YOUR ASSIGNMENT:
Word for word, transcribe every line from the one holding "Select the Global tab" through the end of the records, but not the pictures.

Stored data entries:
##############################
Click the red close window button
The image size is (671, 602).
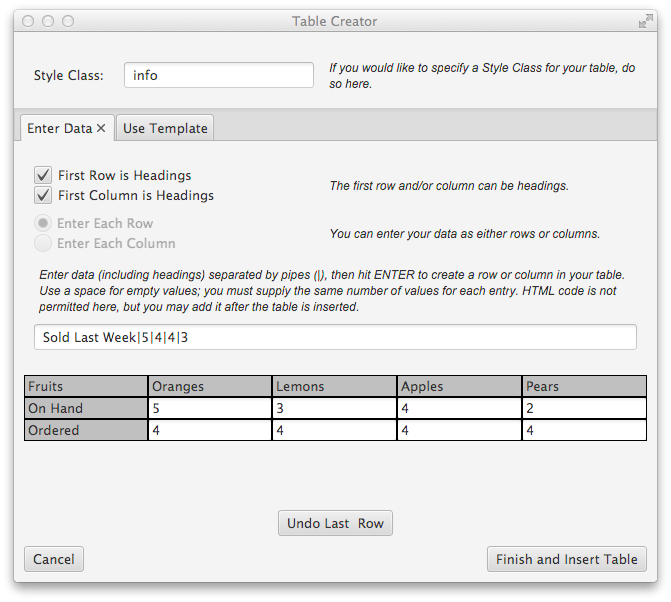pos(28,21)
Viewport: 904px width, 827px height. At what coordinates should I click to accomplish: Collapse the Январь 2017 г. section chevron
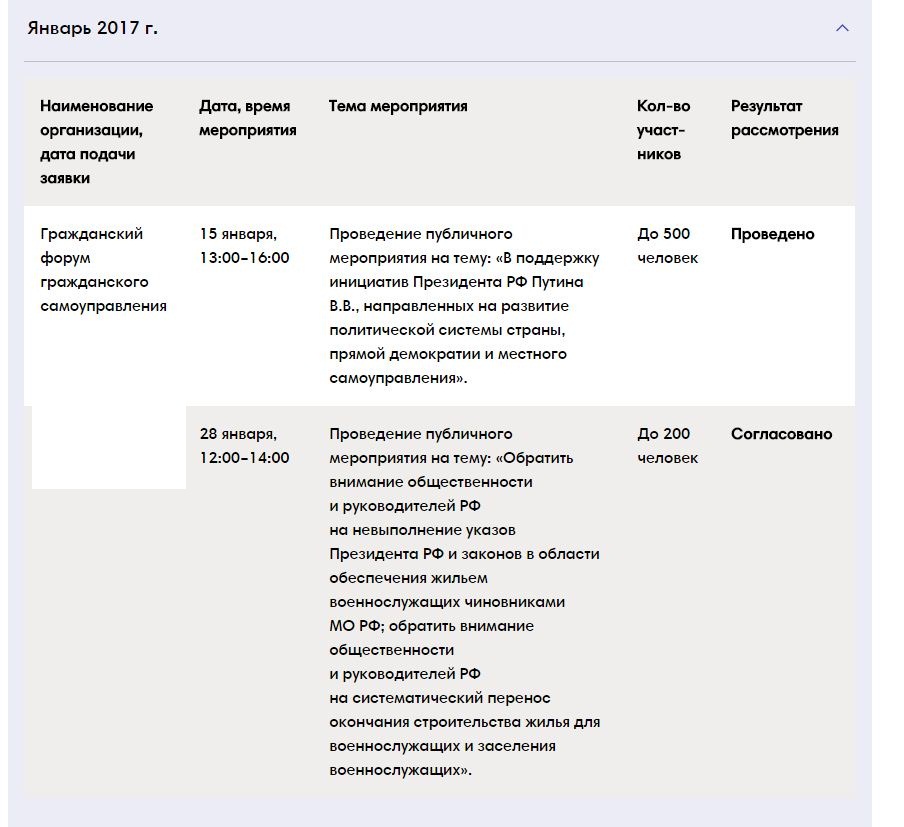(842, 28)
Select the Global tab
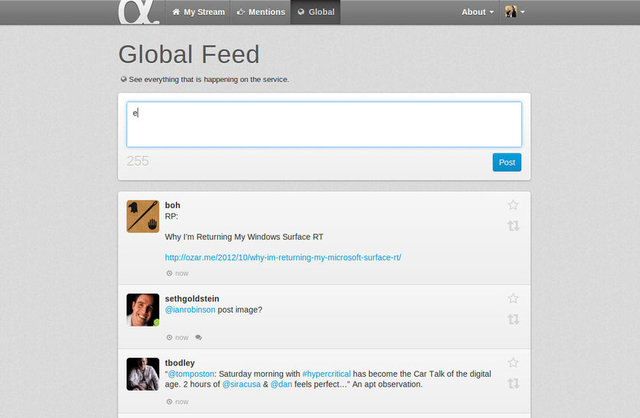Image resolution: width=640 pixels, height=418 pixels. pyautogui.click(x=316, y=12)
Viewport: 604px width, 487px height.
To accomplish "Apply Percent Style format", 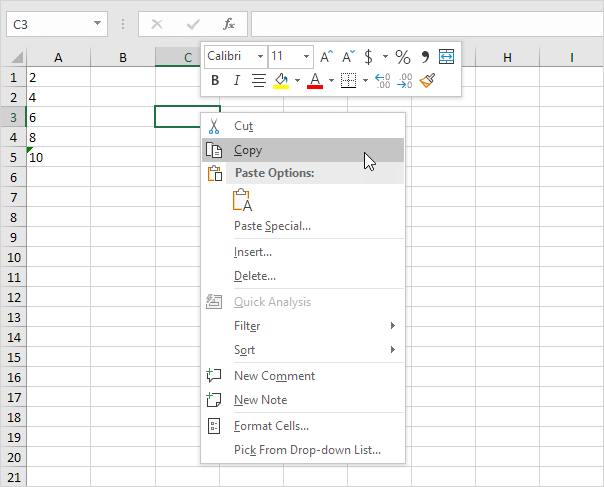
##############################
SOLUTION FOR THIS EXERCISE:
Select the Global tab
Image resolution: width=640 pixels, height=418 pixels. pyautogui.click(x=316, y=12)
Viewport: 604px width, 487px height.
To accomplish "Apply Percent Style format", 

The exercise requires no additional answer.